■ WORK INSTRUCTIONS
Among the entries below, one stretch runs from the line that contains "Image resolution: width=800" through the line that contains "Launch Skype from". Repeat that stretch exactly, ends included, and only that.

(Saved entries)
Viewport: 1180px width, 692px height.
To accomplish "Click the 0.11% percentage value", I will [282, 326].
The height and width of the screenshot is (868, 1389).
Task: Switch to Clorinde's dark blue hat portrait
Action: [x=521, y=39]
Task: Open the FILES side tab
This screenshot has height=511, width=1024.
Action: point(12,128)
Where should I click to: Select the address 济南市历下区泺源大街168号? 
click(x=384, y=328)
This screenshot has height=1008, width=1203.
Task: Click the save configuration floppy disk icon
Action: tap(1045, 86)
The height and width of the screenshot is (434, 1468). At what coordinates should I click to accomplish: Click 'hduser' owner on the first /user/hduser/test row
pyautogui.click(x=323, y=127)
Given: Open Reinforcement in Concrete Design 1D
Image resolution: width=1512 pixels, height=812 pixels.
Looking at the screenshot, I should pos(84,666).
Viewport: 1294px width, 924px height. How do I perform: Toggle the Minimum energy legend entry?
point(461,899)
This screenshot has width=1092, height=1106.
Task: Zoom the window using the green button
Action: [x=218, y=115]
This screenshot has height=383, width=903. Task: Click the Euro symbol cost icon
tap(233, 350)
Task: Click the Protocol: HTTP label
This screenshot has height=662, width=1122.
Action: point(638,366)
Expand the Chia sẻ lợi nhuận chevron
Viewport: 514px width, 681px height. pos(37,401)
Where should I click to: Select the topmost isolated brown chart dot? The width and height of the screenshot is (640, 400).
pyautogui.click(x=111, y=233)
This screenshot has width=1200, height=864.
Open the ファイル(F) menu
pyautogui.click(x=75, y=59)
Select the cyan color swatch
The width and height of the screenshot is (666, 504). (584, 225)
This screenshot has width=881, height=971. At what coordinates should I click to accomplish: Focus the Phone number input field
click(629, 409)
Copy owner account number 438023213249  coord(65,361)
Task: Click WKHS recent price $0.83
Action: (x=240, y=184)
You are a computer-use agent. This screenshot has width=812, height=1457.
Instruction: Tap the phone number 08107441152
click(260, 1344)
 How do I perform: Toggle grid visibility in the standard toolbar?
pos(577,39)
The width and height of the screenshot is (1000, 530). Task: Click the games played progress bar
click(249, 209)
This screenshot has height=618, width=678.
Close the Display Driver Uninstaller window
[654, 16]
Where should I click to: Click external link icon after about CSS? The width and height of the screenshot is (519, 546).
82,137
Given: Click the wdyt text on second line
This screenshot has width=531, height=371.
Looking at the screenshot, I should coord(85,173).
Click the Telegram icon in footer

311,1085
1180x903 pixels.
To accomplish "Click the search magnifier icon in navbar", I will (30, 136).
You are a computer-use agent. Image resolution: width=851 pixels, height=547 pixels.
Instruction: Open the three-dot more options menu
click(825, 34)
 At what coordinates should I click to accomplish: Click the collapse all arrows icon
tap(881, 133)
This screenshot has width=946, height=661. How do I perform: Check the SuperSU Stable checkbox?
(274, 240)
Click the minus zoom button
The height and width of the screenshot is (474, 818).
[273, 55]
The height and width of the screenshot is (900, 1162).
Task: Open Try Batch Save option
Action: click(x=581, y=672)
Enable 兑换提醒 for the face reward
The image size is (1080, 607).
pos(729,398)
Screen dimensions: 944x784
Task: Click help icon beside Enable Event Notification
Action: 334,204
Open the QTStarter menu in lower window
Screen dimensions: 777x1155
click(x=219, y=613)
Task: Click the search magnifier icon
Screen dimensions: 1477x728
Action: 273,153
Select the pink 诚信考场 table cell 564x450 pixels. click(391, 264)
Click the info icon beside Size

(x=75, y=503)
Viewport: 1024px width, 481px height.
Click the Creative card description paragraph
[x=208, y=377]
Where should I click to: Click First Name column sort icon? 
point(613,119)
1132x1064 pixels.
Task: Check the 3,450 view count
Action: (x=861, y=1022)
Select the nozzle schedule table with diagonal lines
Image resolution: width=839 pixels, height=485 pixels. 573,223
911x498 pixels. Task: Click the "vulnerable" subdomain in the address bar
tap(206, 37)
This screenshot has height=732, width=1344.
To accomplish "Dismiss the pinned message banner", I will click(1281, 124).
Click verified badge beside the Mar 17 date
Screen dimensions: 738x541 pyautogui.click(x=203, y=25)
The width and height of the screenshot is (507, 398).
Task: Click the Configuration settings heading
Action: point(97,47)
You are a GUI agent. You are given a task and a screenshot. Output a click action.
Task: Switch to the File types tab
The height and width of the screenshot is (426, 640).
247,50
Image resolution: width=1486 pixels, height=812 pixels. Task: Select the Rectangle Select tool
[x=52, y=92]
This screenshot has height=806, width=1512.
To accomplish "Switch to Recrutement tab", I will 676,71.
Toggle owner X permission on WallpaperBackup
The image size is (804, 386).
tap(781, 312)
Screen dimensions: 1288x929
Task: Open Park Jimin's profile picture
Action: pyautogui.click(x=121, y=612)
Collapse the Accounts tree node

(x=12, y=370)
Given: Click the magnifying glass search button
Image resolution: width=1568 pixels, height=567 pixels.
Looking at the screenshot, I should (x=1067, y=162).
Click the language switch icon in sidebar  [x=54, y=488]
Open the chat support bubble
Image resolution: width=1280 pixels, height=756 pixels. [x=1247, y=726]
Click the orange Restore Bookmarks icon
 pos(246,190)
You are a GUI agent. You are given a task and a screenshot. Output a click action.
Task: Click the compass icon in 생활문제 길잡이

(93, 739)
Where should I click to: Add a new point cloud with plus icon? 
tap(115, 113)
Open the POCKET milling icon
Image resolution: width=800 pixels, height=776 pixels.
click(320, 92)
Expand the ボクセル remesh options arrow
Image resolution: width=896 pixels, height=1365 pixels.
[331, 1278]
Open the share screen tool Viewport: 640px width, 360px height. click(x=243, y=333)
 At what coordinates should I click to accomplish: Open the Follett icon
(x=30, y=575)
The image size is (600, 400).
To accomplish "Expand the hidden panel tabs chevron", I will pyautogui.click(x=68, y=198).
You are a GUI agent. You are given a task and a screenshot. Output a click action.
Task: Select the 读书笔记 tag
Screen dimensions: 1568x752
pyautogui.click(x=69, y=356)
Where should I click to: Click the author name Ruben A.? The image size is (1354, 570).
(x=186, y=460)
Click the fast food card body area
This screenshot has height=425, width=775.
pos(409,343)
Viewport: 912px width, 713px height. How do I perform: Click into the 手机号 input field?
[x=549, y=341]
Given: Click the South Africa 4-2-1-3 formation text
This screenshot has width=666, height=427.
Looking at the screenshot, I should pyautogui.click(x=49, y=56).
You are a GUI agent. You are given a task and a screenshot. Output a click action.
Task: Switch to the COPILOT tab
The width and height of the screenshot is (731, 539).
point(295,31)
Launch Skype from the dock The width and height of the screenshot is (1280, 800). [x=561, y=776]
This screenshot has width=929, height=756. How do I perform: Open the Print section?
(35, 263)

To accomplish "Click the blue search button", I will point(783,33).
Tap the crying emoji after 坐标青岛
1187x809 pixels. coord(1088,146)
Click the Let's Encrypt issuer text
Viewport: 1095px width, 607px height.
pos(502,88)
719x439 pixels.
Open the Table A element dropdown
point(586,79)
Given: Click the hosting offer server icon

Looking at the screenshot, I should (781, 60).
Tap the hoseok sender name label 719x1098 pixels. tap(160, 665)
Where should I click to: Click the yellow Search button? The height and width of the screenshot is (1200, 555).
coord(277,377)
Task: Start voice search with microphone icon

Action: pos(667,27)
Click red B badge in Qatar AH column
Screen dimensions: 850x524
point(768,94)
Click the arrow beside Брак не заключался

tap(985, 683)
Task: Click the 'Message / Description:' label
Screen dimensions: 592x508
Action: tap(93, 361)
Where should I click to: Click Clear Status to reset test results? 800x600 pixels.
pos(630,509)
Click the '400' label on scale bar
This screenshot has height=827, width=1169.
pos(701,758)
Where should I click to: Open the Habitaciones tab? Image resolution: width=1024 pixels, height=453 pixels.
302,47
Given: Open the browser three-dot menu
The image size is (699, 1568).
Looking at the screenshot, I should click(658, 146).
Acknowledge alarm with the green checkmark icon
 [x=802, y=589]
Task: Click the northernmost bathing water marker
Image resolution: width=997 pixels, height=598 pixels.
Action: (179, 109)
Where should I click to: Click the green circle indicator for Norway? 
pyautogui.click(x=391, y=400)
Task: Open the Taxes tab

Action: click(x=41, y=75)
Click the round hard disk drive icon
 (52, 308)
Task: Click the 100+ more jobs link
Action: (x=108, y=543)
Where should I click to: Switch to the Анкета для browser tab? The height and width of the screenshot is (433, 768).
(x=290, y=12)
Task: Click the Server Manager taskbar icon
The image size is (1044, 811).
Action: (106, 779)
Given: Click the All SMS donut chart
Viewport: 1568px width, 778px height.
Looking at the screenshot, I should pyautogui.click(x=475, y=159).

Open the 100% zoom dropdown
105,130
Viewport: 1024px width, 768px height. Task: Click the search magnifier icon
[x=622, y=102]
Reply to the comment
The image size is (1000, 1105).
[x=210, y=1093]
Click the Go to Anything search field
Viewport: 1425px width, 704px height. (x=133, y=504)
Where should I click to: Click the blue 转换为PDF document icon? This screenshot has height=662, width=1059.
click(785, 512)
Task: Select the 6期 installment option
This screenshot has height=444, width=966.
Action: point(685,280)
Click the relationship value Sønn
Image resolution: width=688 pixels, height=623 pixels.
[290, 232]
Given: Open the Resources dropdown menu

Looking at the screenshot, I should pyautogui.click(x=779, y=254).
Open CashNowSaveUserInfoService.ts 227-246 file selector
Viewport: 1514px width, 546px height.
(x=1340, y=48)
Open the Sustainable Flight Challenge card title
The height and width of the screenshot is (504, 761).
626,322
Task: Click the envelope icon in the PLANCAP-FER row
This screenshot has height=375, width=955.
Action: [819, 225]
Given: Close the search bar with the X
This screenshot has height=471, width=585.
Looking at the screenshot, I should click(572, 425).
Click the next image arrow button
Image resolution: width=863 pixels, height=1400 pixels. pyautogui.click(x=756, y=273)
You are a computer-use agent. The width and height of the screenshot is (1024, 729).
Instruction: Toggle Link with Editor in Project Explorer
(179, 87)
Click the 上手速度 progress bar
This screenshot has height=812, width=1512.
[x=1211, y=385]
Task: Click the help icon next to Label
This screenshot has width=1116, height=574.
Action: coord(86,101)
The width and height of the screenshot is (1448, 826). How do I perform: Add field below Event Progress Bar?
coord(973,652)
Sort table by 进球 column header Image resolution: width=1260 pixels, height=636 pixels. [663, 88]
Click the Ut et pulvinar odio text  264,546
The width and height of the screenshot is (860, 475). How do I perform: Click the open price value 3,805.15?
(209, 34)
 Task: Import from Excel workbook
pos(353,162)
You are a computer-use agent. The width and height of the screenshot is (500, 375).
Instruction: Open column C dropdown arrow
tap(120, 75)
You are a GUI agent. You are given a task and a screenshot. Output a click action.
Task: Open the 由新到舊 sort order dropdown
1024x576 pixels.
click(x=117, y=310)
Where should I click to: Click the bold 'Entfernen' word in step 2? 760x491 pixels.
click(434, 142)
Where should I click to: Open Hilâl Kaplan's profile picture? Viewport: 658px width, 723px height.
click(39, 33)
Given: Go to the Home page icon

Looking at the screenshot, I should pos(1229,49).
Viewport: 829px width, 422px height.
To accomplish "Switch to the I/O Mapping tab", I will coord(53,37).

■ ANSWER SPACE
Image resolution: width=800 pixels, height=776 pixels.
click(320, 92)
Expand the ボクセル remesh options arrow
Image resolution: width=896 pixels, height=1365 pixels.
[331, 1278]
Open the share screen tool Viewport: 640px width, 360px height. click(x=243, y=333)
 At what coordinates should I click to accomplish: Open the Follett icon
(x=30, y=575)
The image size is (600, 400).
To accomplish "Expand the hidden panel tabs chevron", I will pyautogui.click(x=68, y=198).
You are a GUI agent. You are given a task and a screenshot. Output a click action.
Task: Select the 读书笔记 tag
Screen dimensions: 1568x752
pyautogui.click(x=69, y=356)
Where should I click to: Click the author name Ruben A.? The image size is (1354, 570).
(x=186, y=460)
Click the fast food card body area
This screenshot has height=425, width=775.
pos(409,343)
Viewport: 912px width, 713px height. How do I perform: Click into the 手机号 input field?
[x=549, y=341]
Given: Click the South Africa 4-2-1-3 formation text
This screenshot has width=666, height=427.
Looking at the screenshot, I should pyautogui.click(x=49, y=56).
You are a GUI agent. You are given a task and a screenshot. Output a click action.
Task: Switch to the COPILOT tab
The width and height of the screenshot is (731, 539).
point(295,31)
Launch Skype from the dock The width and height of the screenshot is (1280, 800). [x=561, y=776]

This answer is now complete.